Exercise directions:
Starting with the line that contains "You are a GUI", repeat each line exactly through the final line of the listing. No picture should appear in the copy.

Record set:

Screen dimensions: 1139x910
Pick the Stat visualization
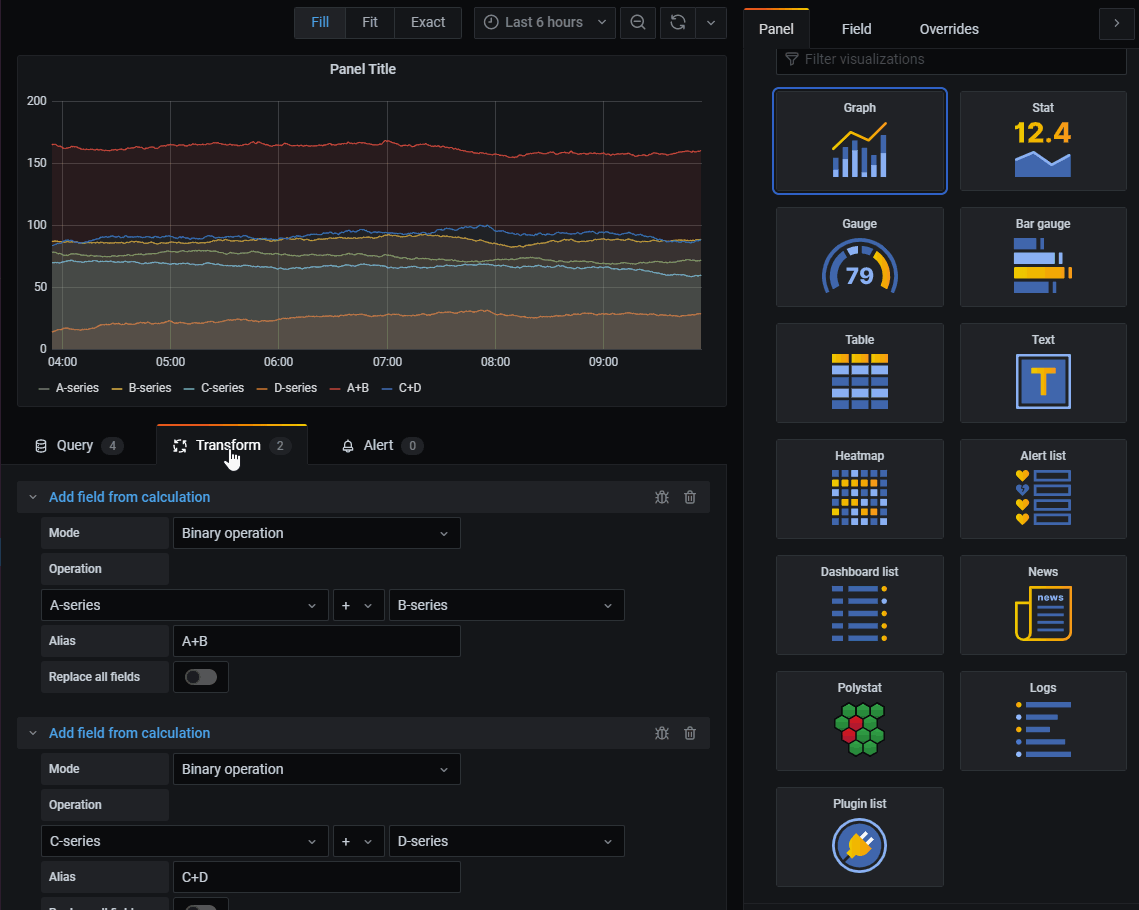point(1043,141)
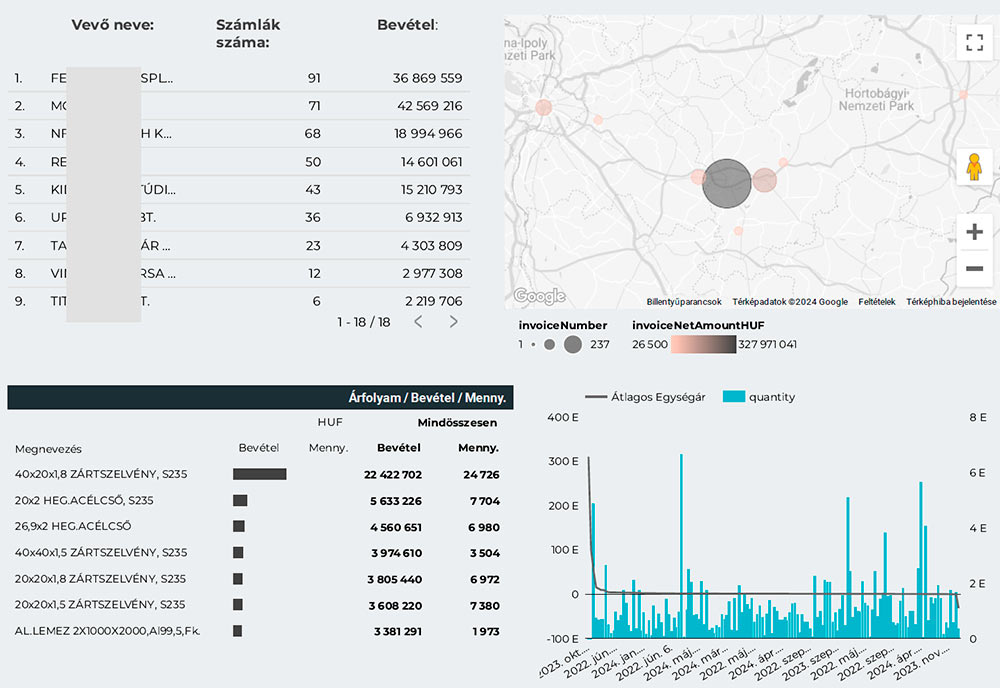Sort the pivot table by "Megnevezés" header
The image size is (1000, 688).
(x=49, y=449)
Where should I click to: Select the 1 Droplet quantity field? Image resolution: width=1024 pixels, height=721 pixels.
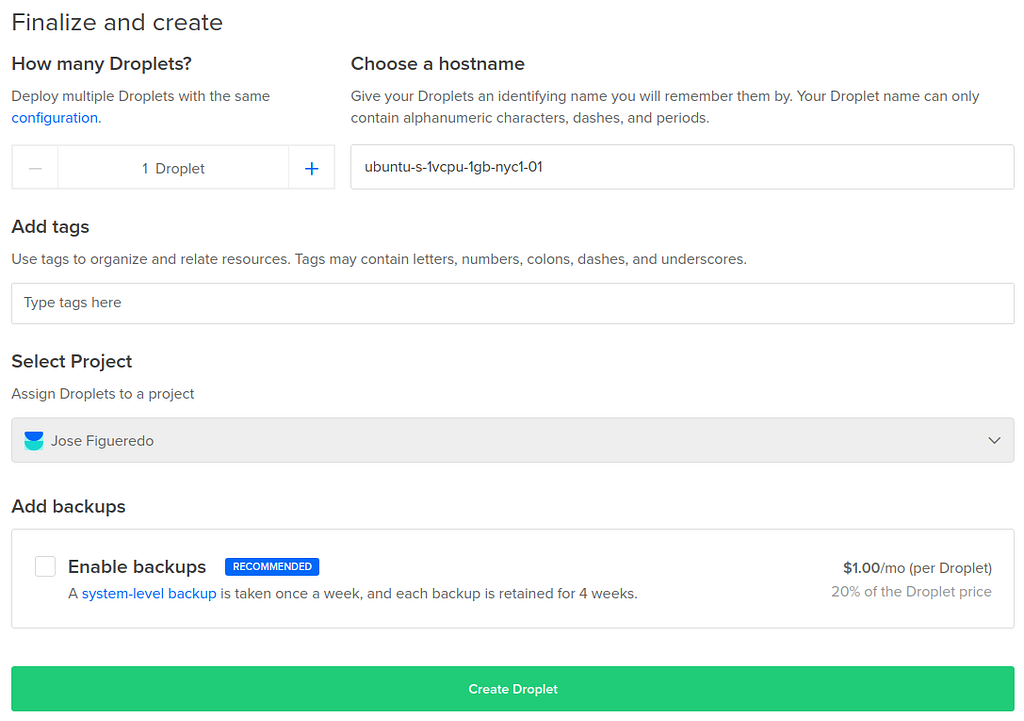[173, 168]
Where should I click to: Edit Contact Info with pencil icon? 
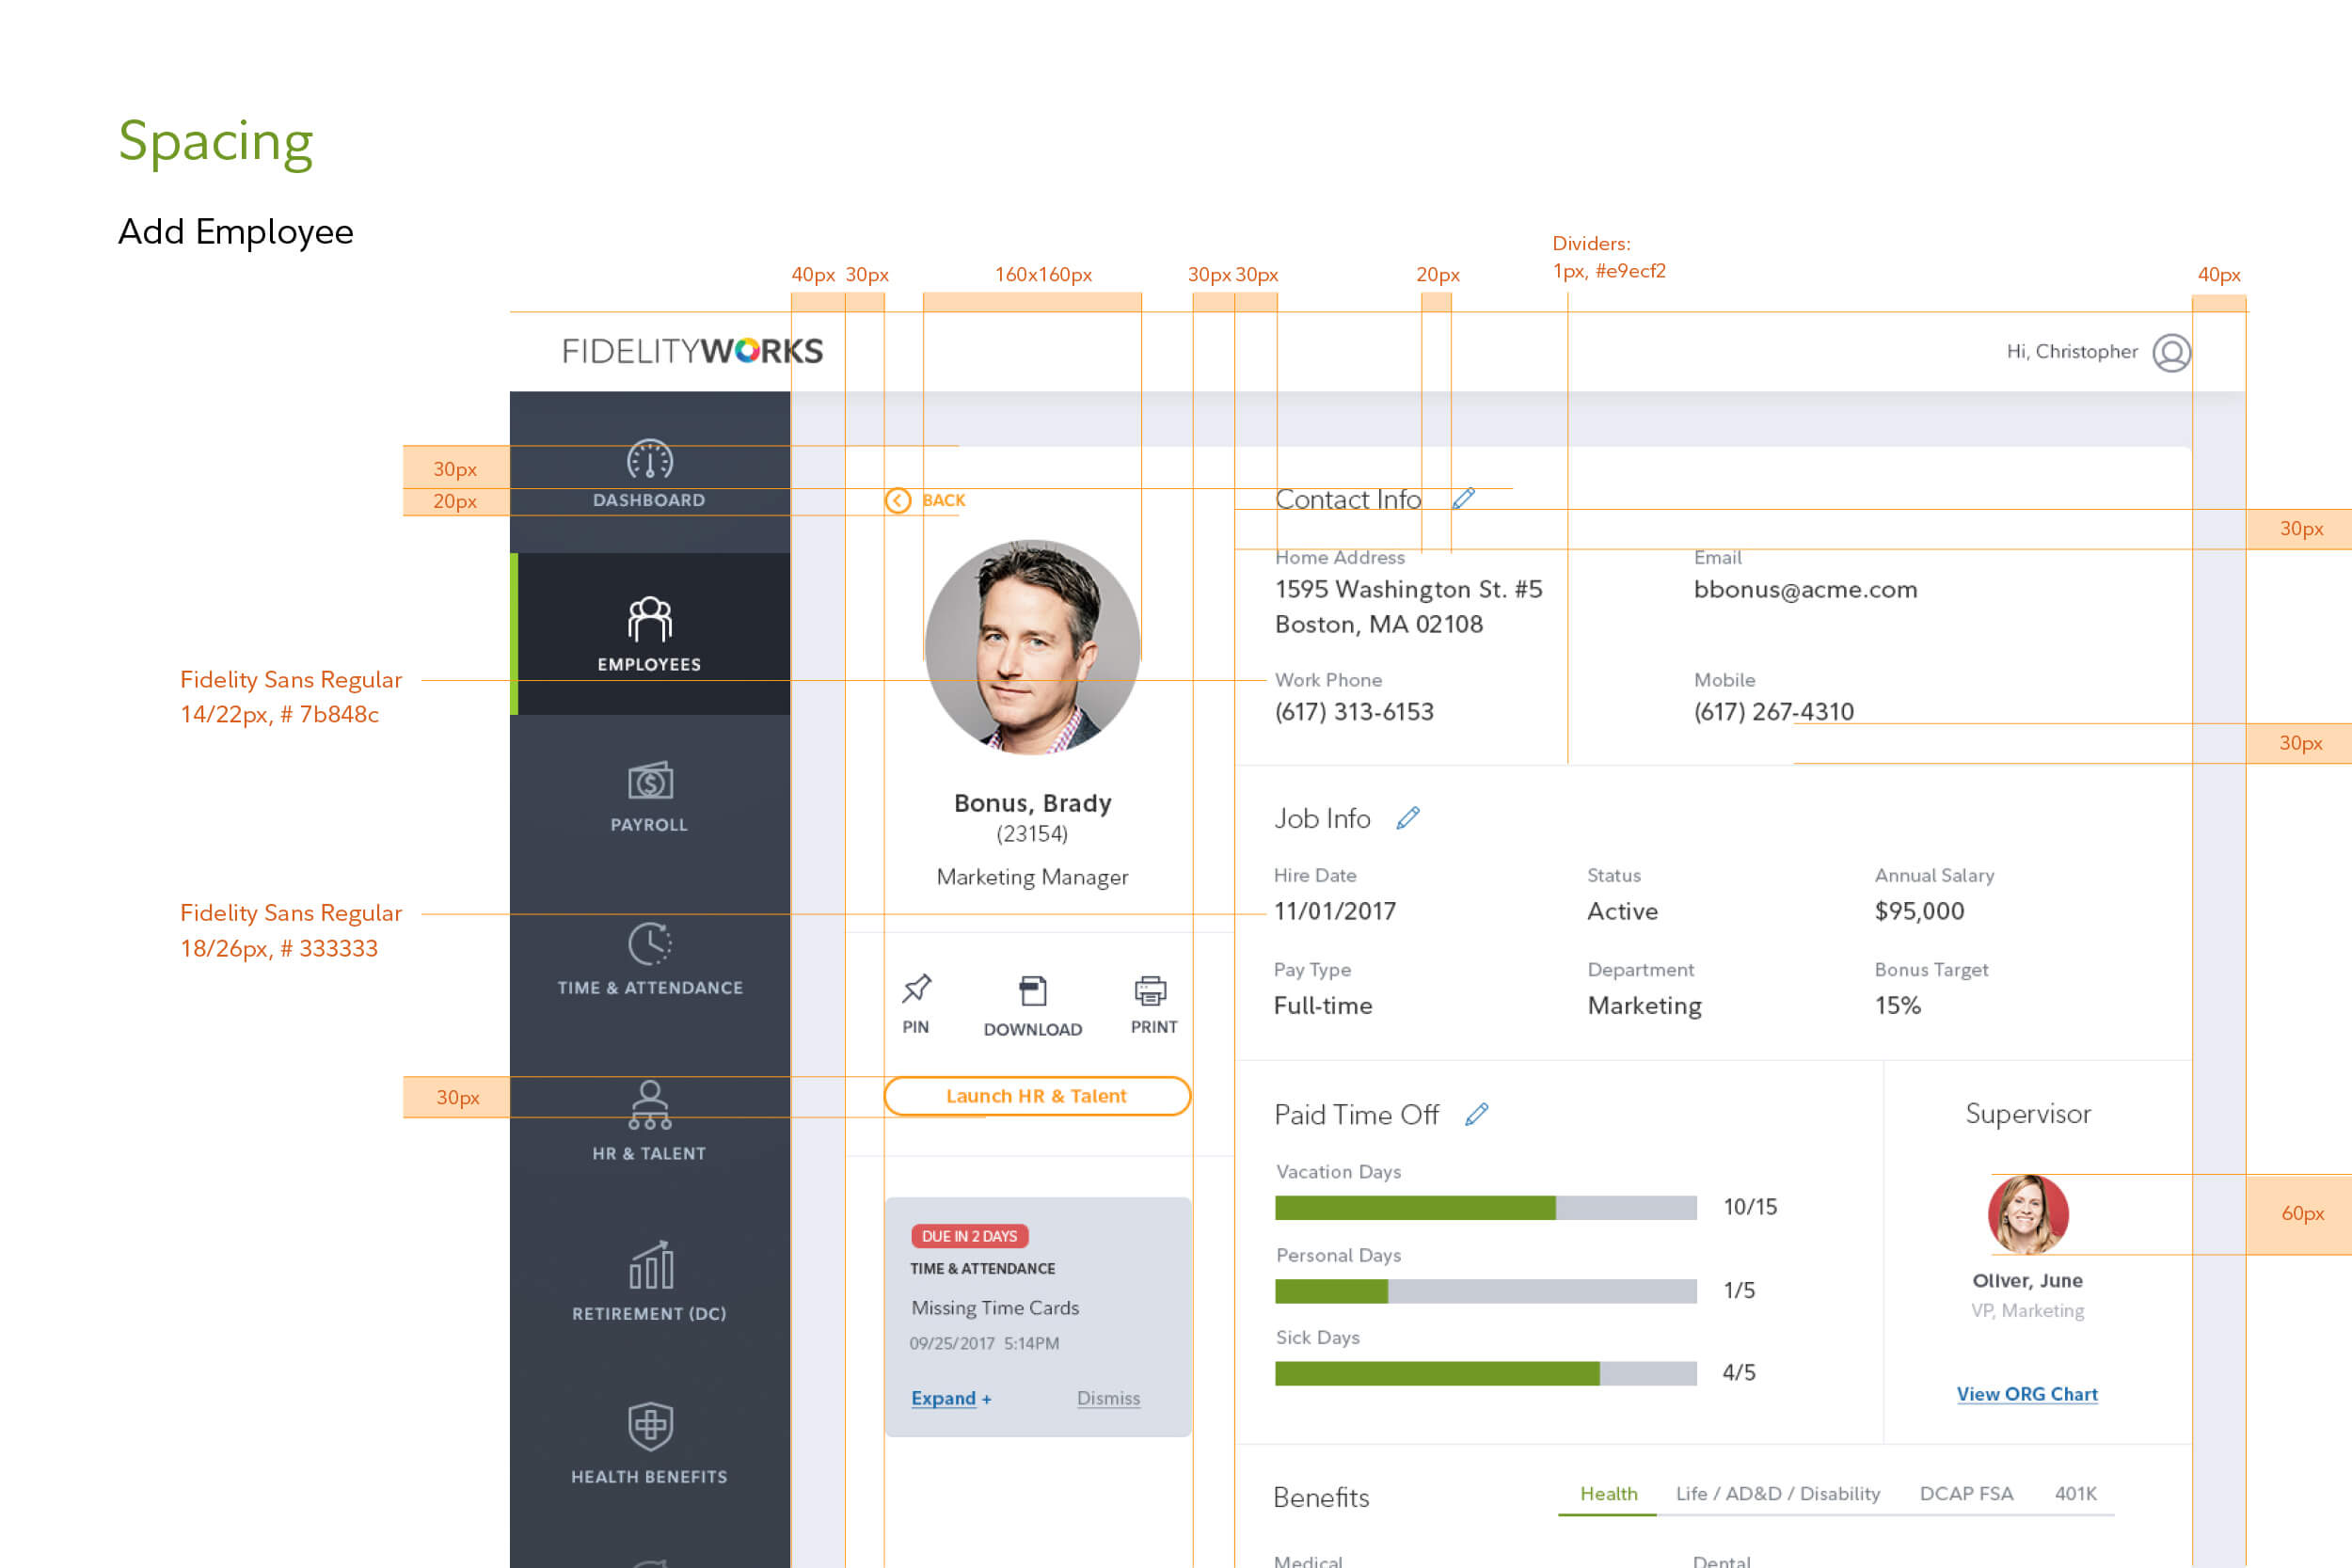tap(1463, 498)
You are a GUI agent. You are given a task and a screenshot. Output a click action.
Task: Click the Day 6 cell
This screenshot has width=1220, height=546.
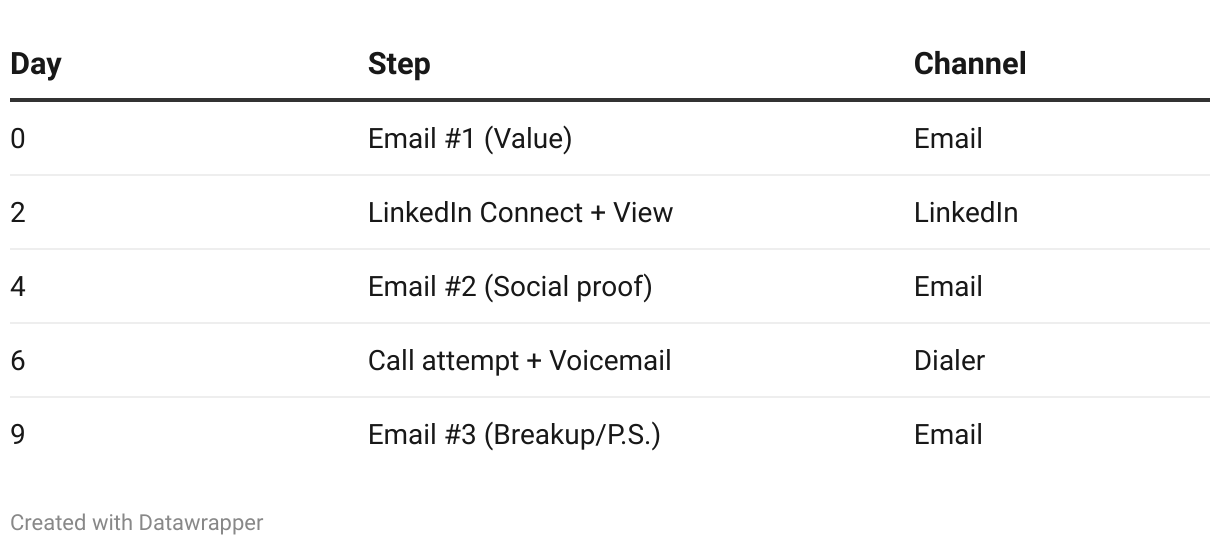18,360
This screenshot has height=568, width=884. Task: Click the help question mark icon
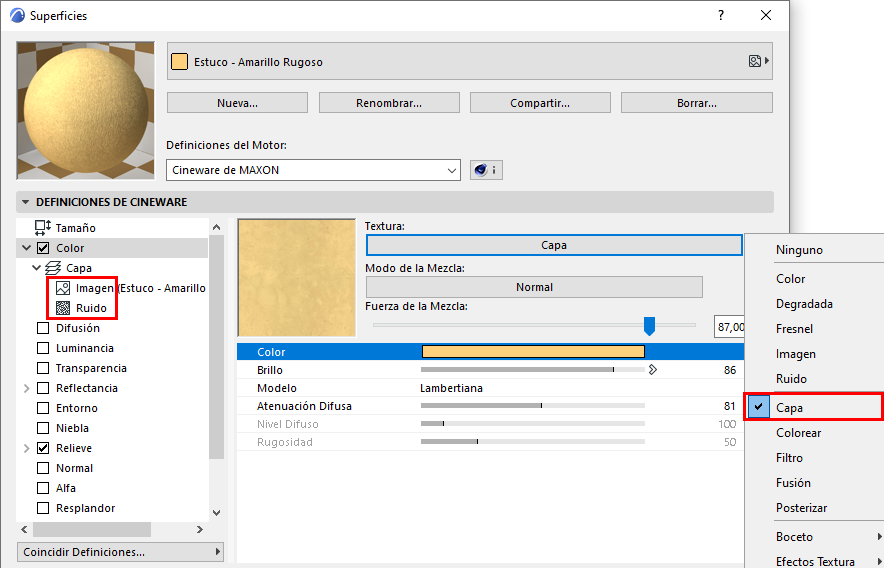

Reply:
You are a GUI agent. You are given a task and a screenshot. Output a click action.
Task: Click the Day 6 cell
This screenshot has width=1220, height=546.
18,360
This screenshot has height=568, width=884. Task: Click the help question mark icon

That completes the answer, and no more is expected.